En ese entonces publiqué en este mismo espacio una nota que centraba su atención en una absurda asimetría. En nuestro país se incentivaba la participación ciudadana en el supuesto cuidado del bolsillo del pueblo, pero se prohibía su participación en el cuidado efectivo de la educación que recibían sus hijos.
Diez años después nada ha cambiado, tan sólo la tragedia educativa que vivimos se ha acentuado por la política de cierre de escuelas llevada a cabo durante la pandemia.
Los padres continúan siendo los convidados de piedra pues, dado el artículo 97, de la Ley 26.206 de Educación Nacional sancionada en 2006, el cual establece que “la política de difusión de la información sobre los resultados de las evaluaciones resguardará la identidad de los/as alumnos/as, docentes e instituciones educativas, a fin de evitar cualquier forma de estigmatización, en el marco de la legislación vigente en la materia”, no tienen posibilidad alguna de controlar la educación que reciben sus hijos.
Yo me pregunto, ¿quién puede tener más derecho qué los propios padres a conocer el nivel educativo de las instituciones a las que concurren sus hijos?
¿Por qué realizar campañas para la supuesta fiscalización ciudadana de lo incontrolable y, por el contrario, negarse sistemáticamente a modificar una absurda legislación que prohíbe, en la práctica, que aquellos quienes naturalmente son los más interesados en la educación de los niños y jóvenes ejerzan un razonable control sobre las escuelas y que de tal forma contribuyan a cuidar el nivel de la educación recibida por sus hijos?
¿Estigmatización?

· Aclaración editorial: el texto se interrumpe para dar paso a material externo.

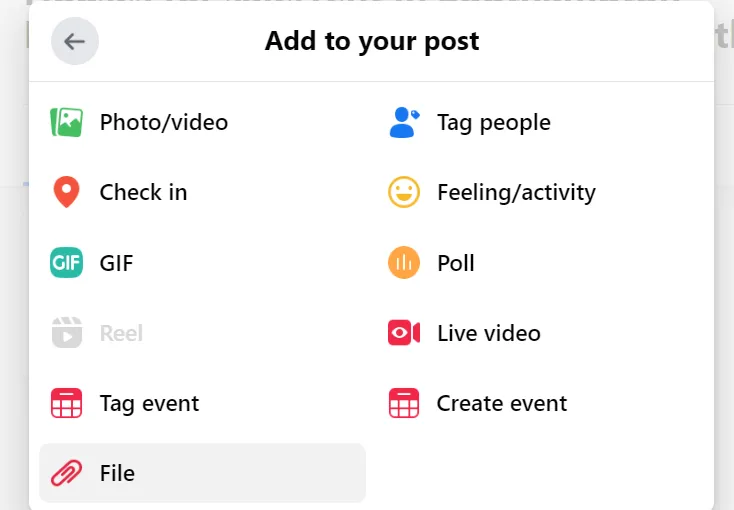This screenshot has height=510, width=734.
Task: Start a Live video post
Action: point(489,333)
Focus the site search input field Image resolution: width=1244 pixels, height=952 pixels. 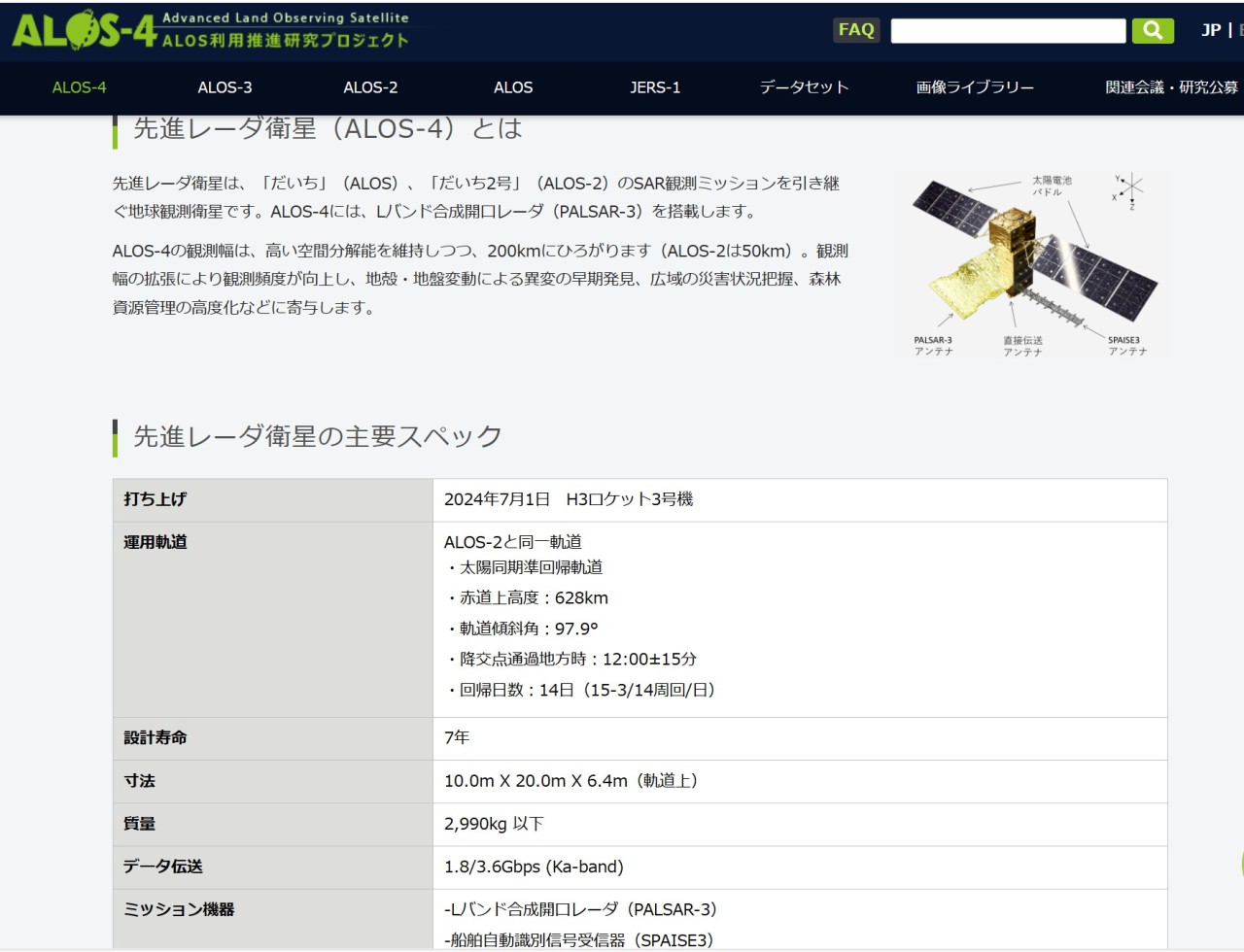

Por supuesto se debe preservar la identidad de los alumnos y docentes, pero no así de las instituciones educativas. No era posible enfrentar la tremenda situación que ya vivía hace diez años la educación argentina, y que su desmanejo durante la pandemia deterioró aún mucho más, sin la participación activa de los padres. El hacer público el resultado, a nivel escuela, de las evaluaciones despertaría a muchos de ellos y los haría reaccionar.
Es difícil encontrar una evidencia más clara de este hecho que la proporcionada por la reapertura de las escuelas durante la pandemia. Sin el incansable accionar de organizaciones como Padres Organizados, exigiendo el retorno a la presencialidad, el mismo se hubiese llevado a cabo mucho más tarde, dada la férrea oposición de los sindicatos docentes.
¿Precios Justos? Un absurdo. ¿Una educación más justa? Es posible; pero para ello debemos permitir que los mismos padres puedan fiscalizarla. Modificar el art. 97 de la Ley de Educación Nacional es imprescindible, ojalá algún día se comprenda.